The arable lands, forests, and pasturages were owned by the clan collectively--the chiefs, of course, receiving the lion's share when distributed for cultivation; and each clan lived on its own lands. These agricultural clansmen it was who constituted the terrible armies which, under various Brenni (chiefs, leaders, kings), so often terrified and scourged almost the whole known world.

With the increase of the wealth and power of the chieftains, their relations with the poorer clansmen became more aggressive, and the lands were held by the latter under conditions more and more onerous. But when Cæsar invaded Gaul, no large estates (_latifundia_) existed, and the soil was in the hands of a numerous peasantry inspired with patriotism and love of independence. This peasantry flocked to the standard of Vercingetorix, and, to the last, sustained him in his deadly struggle against Cæsar.

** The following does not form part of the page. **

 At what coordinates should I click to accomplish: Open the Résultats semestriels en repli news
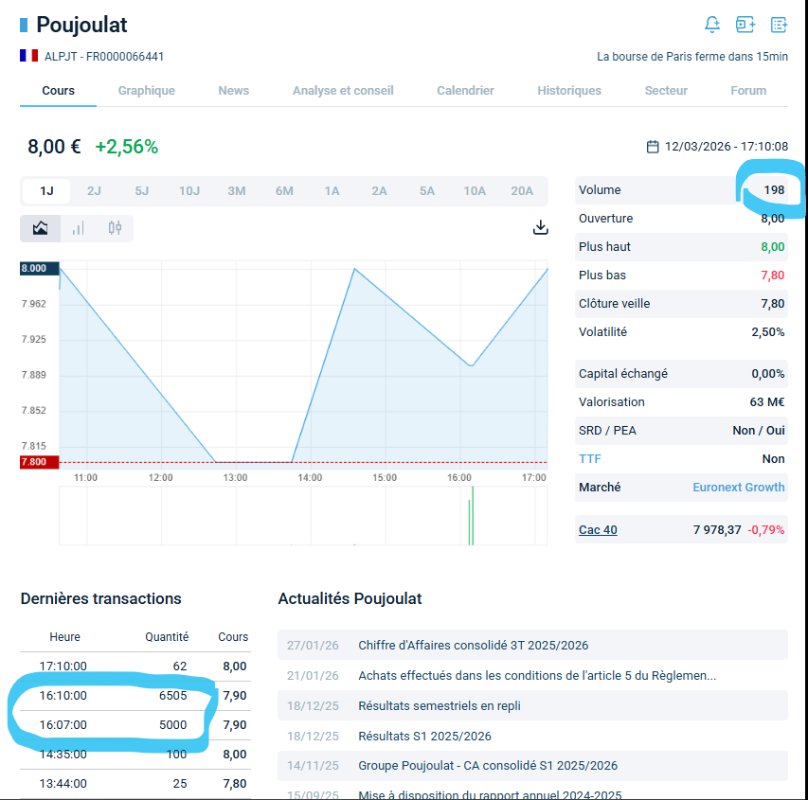[439, 706]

The living acoustic telegraph used by the Gauls during the wars with Cæsar is another proof that great estates did not exist in Gaul, and that the soil was tilled by freemen possessed of homesteads: for each peasant, from the limit of his homestead, shouted the news to his next neighbor, he to the next, and so on; and thus intelligence was swiftly carried hundreds of miles even during the shortest day of the year. An important event occurring in any one tribe was thus spread in a twinkling all over Gaul. Now, if the country had been divided into large estates worked by slaves, such a mode of communication would of course have been impossible.